Images, Charts and Graphics included in a worksheet need to have alternative text. Otherwise these items will not be perceived, nor properly understood by persons who have visual disabilities.
Alternative text is read by screen readers allowing the content and function of these images, charts or graphics to be accessible to those with visual or certain cognitive disabilities.
To add alternative text (Alt text) to an image, chart or graphic – Right Click (Shift+F10) on the image, click Format, choose Alt Text.
Add Alternate text to your table. First Right Click (Shift+F10) anywhere within the table. Select ‘Table’, then ‘Alternative Text’.
2. Specifiy Column header Info to your table.
Having clear column headings can help provide context and assist navigation of the table’s contents.
To specify a header row in a new block of cells:
Highlight the cells to be included in the table.
On the Insert tab, in the Tables group, click Table.
Select the My table has headers check box.
To specify a header row in a block of cells marked as a table:
Click anywhere in the table.
On the Table Tools Design tab, in the Table Style Options group, select the Header Row check box.
Add header information
3. Add Hyperlinks
Hyperlink text provides a clear description of the link destination, rather than providing either the Uniform Resource Locator (URL) or simply words such as, ‘Click Here’.
People who utilize screen reading software can navigate by going from ‘link’ to ‘link’. Meaningful text enables them to know what each link is for, and where it will take them.
To add a hyperlink to a table:
Place the cursor in the cell where the hyperlink is to be added.
In the Insert tab, in the Links group, click on Hyperlink and a dialog box will open.
In the Text to Display box, type in the name or phrase that briefly describes the link destination. If the content of the cell is numeric, the Text to Display box will remain blank.
In the Address box, type the URL. Click OK
Another option in Excel is to add a ScreenTip to a hyperlink. When focusing on a cell that includes a hyperlink, a Screen Reader will read the ScreenTip in a similar way it reads Alt Text. This is a helpful way to make hyperlinks more meaningful, especially when dealing with numbers in an Excel Worksheet and not text.
To add a ScreenTip:
Place focus in the cell with the hyperlink.
On the Insert tab, in the Links group, click Hyperlink to open the Hyperlink dialog box.
Type text in the ScreenTip text box.
5. What to Avoid
Avoid Blank Cells, Rows and Columns. When navigating by keyboard a blank row, column or cell within an Excel worksheet might lead someone to believe there is nothing more in the table. Simply delete any blank cells, rows and columns that are not necessary.

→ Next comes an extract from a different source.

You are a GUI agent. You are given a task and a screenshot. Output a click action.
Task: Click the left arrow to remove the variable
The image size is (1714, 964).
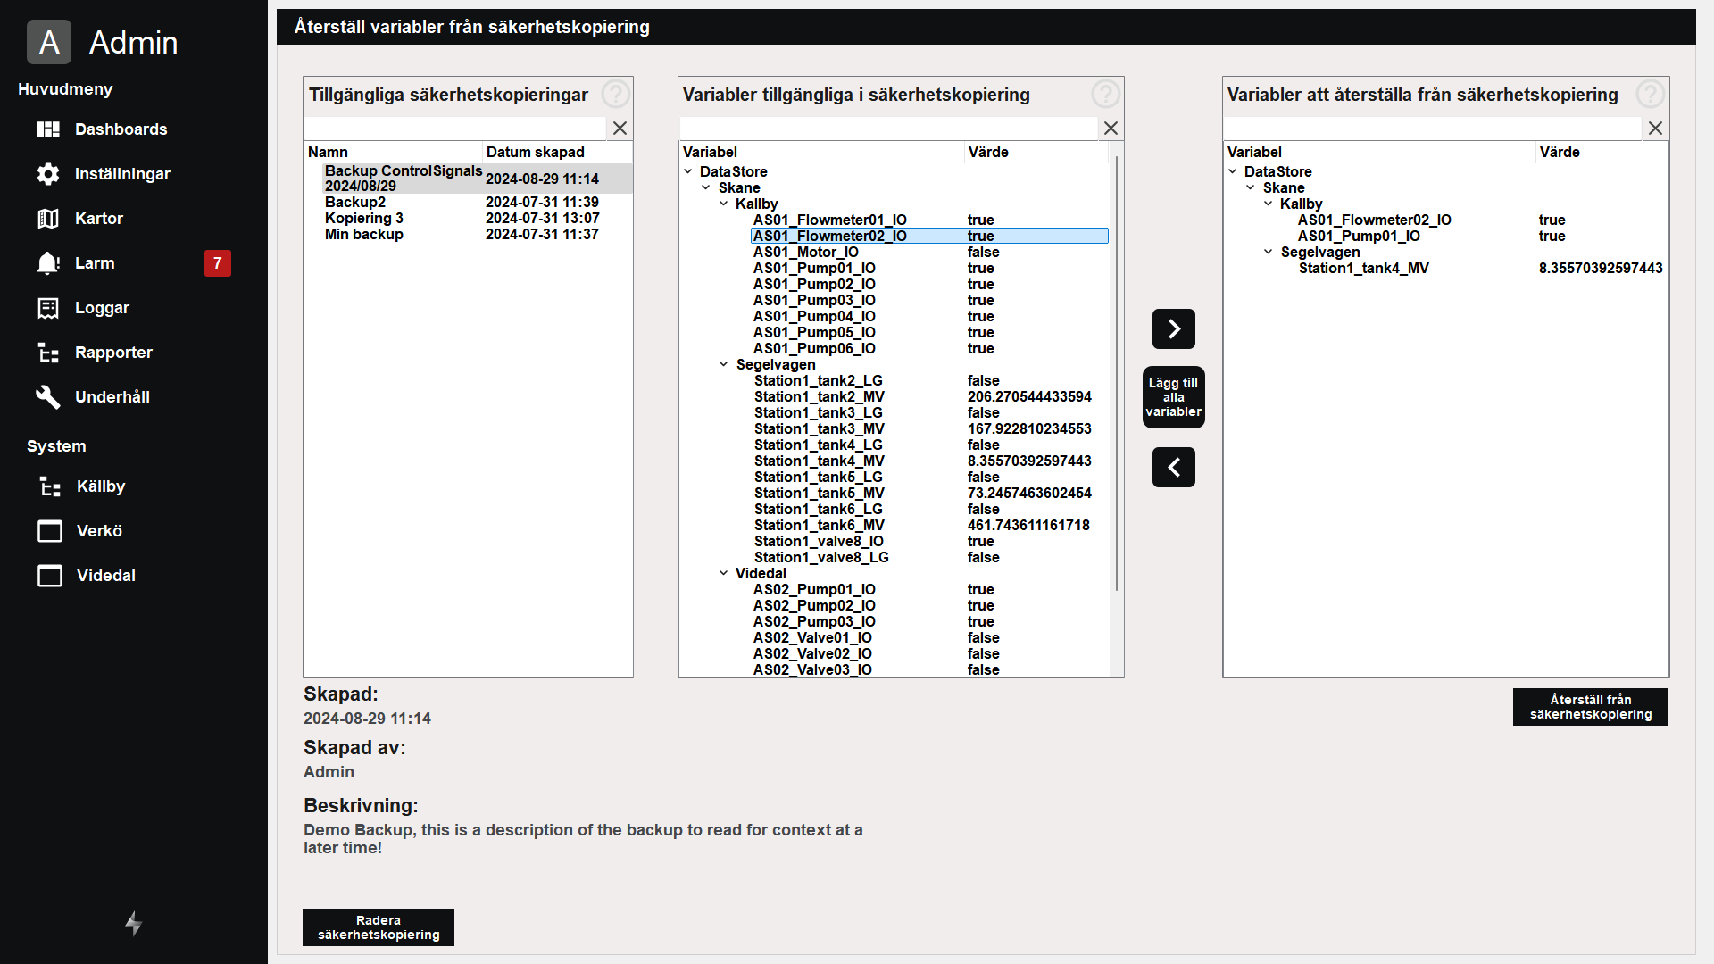[1173, 467]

Do Not Merge or Split Cells Merging or Splitting cells can make navigating Excel tables with Assistive Technologies very difficult if not impossible. Always keep your tables straightforward and simple and avoid this practice.
6. Sheet names
Give all sheet tabs unique names. Sheet names in an Excel file should be unique and provide information about what can be found on the worksheet. Unique sheet names make it easier to navigate through a workbook. Any blank sheets in a workbook should be deleted.
To rename a sheet:
Right-click (Shift+F10) the sheet tab, and then click Rename.
Type a brief, unique name that is descriptive of the sheet contents.
To delete a sheet:
Right click (Shift+F10) the sheet tab, and then click Delete
7. Accessibility Checker
Perform a test of the document’s accessibility prior to distributing it either via email or by posting it to the internet. Use a screen reader such as JAWS, NVDA, WindowEyes, etc. Microsoft Excel also has a built-in accessibility feature.
However, do not rely on ‘machine’ testing alone to test for accessibility.